December 10, 2012
In Sunday’s New York Times, Nicholas Kristof tells us that he hopes “budget negotiations in Washington may offer us a chance to take money from SSI [Supplemental Security for low-income children with severe disabilities] and invest it in early childhood initiatives.” In essence, we need destroy an effective social insurance program for children with severe disabilities in order to … Save the Children!
In the real world, these two things — basic economic supports for low-income parents caring for severely disabled children and educational initiatives — are complementary. As Rebecca Vallas and I have documented, in papers for the National Academy of Social Insurance and the Center for American Progress, the data show that Supplemental Security reduces family economic insecurity and supports parents’ efforts to best care for their severely disabled children.
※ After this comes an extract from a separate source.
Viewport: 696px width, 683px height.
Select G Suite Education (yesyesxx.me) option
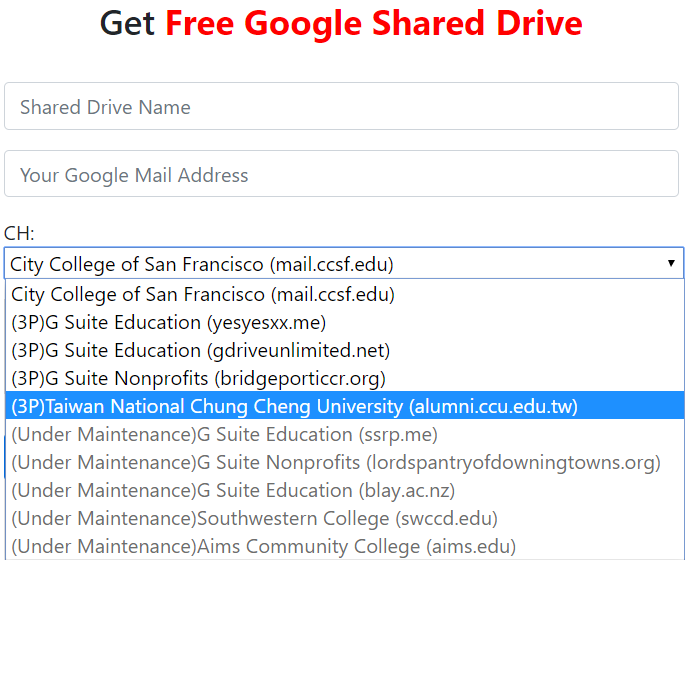168,323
But in Kristof’s World, which based on his opinion piece, appears to be located in the small, all-white and staunchly Red-voter Breathitt County in rural Kentucky, economic support for parents caring for disabled children and early childhood programs only work at cross purposes. Citing anecdotal evidence from a sample of one person living there as well as the testimony of a long-standing critic of Supplemental Security who has proposed block granting it, Kristof sensationally claims that parents are “profiting from children’s illiteracy” and pulling their kids out of literacy classes in order to keep them disabled and eligible for Supplemental Security.
Of course, there is a venerable traditional of mainstream journalists spreading folkloric urban (and now rural) myths about Supplemental Security. The cycle is well-established—first, mainstream journalists claim that parents are “coaching their children” to appear disabled (prominent in the 1990s) or that parents are medicating their children to make them seem disabled (the most recent scare pre-Kristof), then investigators at GAO, SSA, and other places study the issue empirically rather than just relying on a few anecdotal tales and find that the claims are unfounded. So, for example, with the most recent medication scare, GAO found that children who took medication were actually less likely to qualify for SSI than those who did not. Meanwhile, resources and attention are diverted from focusing on the real-world ways we could make programs like Supplemental Security even more effective for disabled kids and their parents. And so it goes.
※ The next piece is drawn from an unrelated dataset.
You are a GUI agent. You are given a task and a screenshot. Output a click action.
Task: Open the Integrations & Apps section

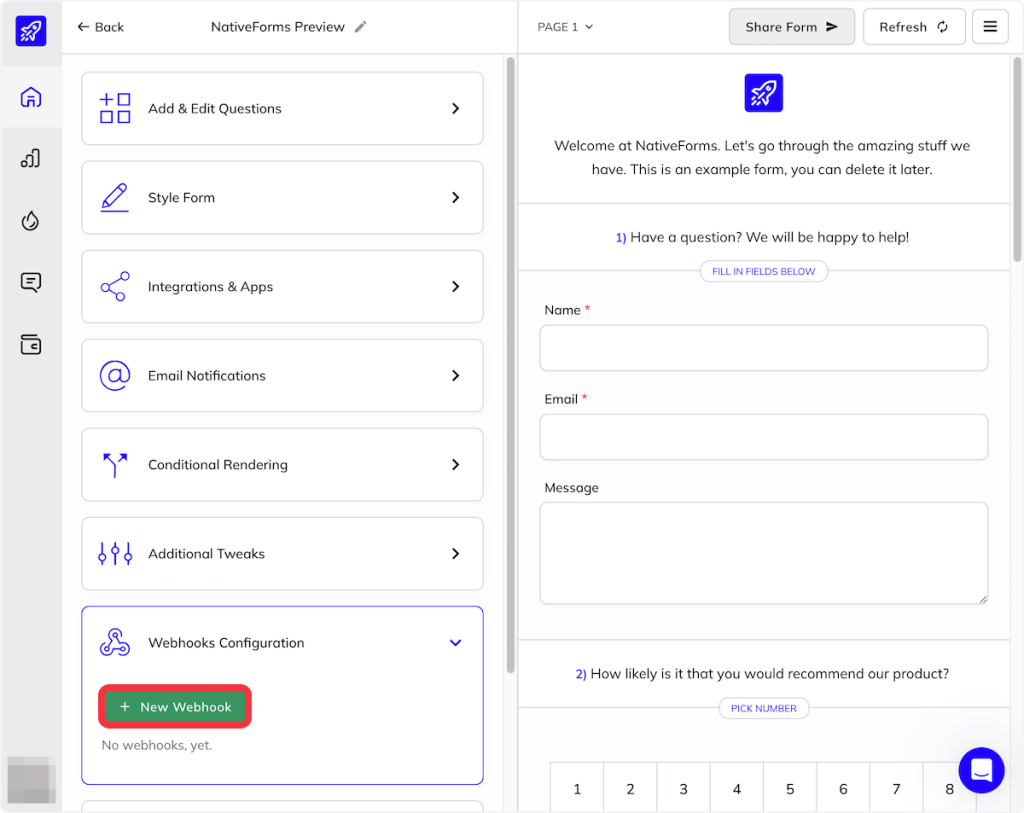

Journalistic myth-making about Supplemental Security takes particular aim at parents caring for kids with severe mental impairments. For some reason, there is incredible denial about the reality of mental impairments in 21st century America. Kristof demonstrates this denial when he downgrades the seriousness of mental impairments by calling them “fuzzy.” This might be called the optical definition of child disability. if you look like one of Jerry’s kids, you’re really disabled; if not, well we really can’t be sure, can we?
All of this isn’t to say that we shouldn’t be very proactive about ensuring that children meet literacy standards. But this isn’t a problem that is limited to the very small number of low-income children with severe intellectual disabilities who receive Supplemental Security Income. And in the real-world, parents aren’t able to ensure that their children take full advantage of after-school and other programs that might improve their literacy for a very long list of reasons, with “wanting to make sure their children look disabled so they can qualify for Supplemental Security” falling at most near the absolute bottom of that list.
So, instead of destroying effective social insurance programs that provide a foundation of basic economic security to disabled kids, maybe we should build on that foundation instead.